## AIM:
Present every line of the material as a Markdown table with the columns Row and Line. Number the rows in order and leave out the blank lines.

## Stored entries:
◇ ◇ ◇ ◇ ◇

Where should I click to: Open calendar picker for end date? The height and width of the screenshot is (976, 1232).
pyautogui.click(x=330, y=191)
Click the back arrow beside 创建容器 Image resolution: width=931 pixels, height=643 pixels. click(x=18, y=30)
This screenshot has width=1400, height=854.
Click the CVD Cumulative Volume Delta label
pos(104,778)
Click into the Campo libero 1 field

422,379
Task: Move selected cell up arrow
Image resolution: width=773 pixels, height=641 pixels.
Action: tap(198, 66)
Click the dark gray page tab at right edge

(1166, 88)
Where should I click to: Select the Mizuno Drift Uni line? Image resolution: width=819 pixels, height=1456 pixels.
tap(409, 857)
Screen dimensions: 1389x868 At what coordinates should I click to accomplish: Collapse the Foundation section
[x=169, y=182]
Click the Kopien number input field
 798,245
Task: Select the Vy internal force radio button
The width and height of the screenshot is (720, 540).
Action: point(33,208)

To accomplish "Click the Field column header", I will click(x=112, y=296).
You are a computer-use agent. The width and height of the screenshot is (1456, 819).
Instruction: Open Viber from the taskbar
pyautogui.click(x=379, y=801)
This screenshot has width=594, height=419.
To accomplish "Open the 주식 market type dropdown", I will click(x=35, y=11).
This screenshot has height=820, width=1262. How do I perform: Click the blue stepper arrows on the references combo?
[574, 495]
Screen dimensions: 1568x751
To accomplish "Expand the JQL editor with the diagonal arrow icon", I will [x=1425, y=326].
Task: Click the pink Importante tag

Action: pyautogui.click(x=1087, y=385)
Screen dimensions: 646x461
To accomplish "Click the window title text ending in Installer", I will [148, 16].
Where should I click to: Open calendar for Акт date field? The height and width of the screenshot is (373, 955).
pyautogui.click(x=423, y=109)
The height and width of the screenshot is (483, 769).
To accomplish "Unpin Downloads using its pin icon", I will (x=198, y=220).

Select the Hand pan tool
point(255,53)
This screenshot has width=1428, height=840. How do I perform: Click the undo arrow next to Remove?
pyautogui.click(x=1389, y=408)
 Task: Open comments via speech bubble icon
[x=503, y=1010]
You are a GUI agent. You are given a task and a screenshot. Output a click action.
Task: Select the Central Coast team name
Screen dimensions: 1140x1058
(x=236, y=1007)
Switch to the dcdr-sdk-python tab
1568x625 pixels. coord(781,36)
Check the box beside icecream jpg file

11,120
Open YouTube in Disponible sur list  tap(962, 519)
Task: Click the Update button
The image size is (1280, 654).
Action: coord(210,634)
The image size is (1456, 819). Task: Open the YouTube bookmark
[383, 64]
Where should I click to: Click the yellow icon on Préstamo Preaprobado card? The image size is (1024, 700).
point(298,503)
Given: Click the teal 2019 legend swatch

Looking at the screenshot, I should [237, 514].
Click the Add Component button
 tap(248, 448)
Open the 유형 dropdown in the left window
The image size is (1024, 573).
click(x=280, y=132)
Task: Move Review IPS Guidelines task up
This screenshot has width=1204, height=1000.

◇ ◇ ◇ ◇ ◇

## THE COMPLETED TASK:
| Row | Line |
|---|---|
| 1 | Where should I click to: Open calendar picker for end date? The height and width of the screenshot is (976, 1232). |
| 2 | pyautogui.click(x=330, y=191) |
| 3 | Click the back arrow beside 创建容器 Image resolution: width=931 pixels, height=643 pixels. click(x=18, y=30) |
| 4 | This screenshot has width=1400, height=854. |
| 5 | Click the CVD Cumulative Volume Delta label |
| 6 | pos(104,778) |
| 7 | Click into the Campo libero 1 field |
| 8 | 422,379 |
| 9 | Task: Move selected cell up arrow |
| 10 | Image resolution: width=773 pixels, height=641 pixels. |
| 11 | Action: tap(198, 66) |
| 12 | Click the dark gray page tab at right edge |
| 13 | (1166, 88) |
| 14 | Where should I click to: Select the Mizuno Drift Uni line? Image resolution: width=819 pixels, height=1456 pixels. |
| 15 | tap(409, 857) |
| 16 | Screen dimensions: 1389x868 At what coordinates should I click to accomplish: Collapse the Foundation section |
| 17 | [x=169, y=182] |
| 18 | Click the Kopien number input field |
| 19 |  798,245 |
| 20 | Task: Select the Vy internal force radio button |
| 21 | The width and height of the screenshot is (720, 540). |
| 22 | Action: point(33,208) |
| 23 | To accomplish "Click the Field column header", I will click(x=112, y=296). |
| 24 | You are a computer-use agent. The width and height of the screenshot is (1456, 819). |
| 25 | Instruction: Open Viber from the taskbar |
| 26 | pyautogui.click(x=379, y=801) |
| 27 | This screenshot has width=594, height=419. |
| 28 | To accomplish "Open the 주식 market type dropdown", I will click(x=35, y=11). |
| 29 | This screenshot has height=820, width=1262. How do I perform: Click the blue stepper arrows on the references combo? |
| 30 | [574, 495] |
| 31 | Screen dimensions: 1568x751 |
| 32 | To accomplish "Expand the JQL editor with the diagonal arrow icon", I will [x=1425, y=326]. |
| 33 | Task: Click the pink Importante tag |
| 34 | Action: pyautogui.click(x=1087, y=385) |
| 35 | Screen dimensions: 646x461 |
| 36 | To accomplish "Click the window title text ending in Installer", I will [148, 16]. |
| 37 | Where should I click to: Open calendar for Акт date field? The height and width of the screenshot is (373, 955). |
| 38 | pyautogui.click(x=423, y=109) |
| 39 | The height and width of the screenshot is (483, 769). |
| 40 | To accomplish "Unpin Downloads using its pin icon", I will (x=198, y=220). |
| 41 | Select the Hand pan tool |
| 42 | point(255,53) |
| 43 | This screenshot has width=1428, height=840. How do I perform: Click the undo arrow next to Remove? |
| 44 | pyautogui.click(x=1389, y=408) |
| 45 |  Task: Open comments via speech bubble icon |
| 46 | [x=503, y=1010] |
| 47 | You are a GUI agent. You are given a task and a screenshot. Output a click action. |
| 48 | Task: Select the Central Coast team name |
| 49 | Screen dimensions: 1140x1058 |
| 50 | (x=236, y=1007) |
| 51 | Switch to the dcdr-sdk-python tab |
| 52 | 1568x625 pixels. coord(781,36) |
| 53 | Check the box beside icecream jpg file |
| 54 | 11,120 |
| 55 | Open YouTube in Disponible sur list  tap(962, 519) |
| 56 | Task: Click the Update button |
| 57 | The image size is (1280, 654). |
| 58 | Action: coord(210,634) |
| 59 | The image size is (1456, 819). Task: Open the YouTube bookmark |
| 60 | [383, 64] |
| 61 | Where should I click to: Click the yellow icon on Préstamo Preaprobado card? The image size is (1024, 700). |
| 62 | point(298,503) |
| 63 | Given: Click the teal 2019 legend swatch |
| 64 | Looking at the screenshot, I should [237, 514]. |
| 65 | Click the Add Component button |
| 66 |  tap(248, 448) |
| 67 | Open the 유형 dropdown in the left window |
| 68 | The image size is (1024, 573). |
| 69 | click(x=280, y=132) |
| 70 | Task: Move Review IPS Guidelines task up |
| 71 | This screenshot has width=1204, height=1000. |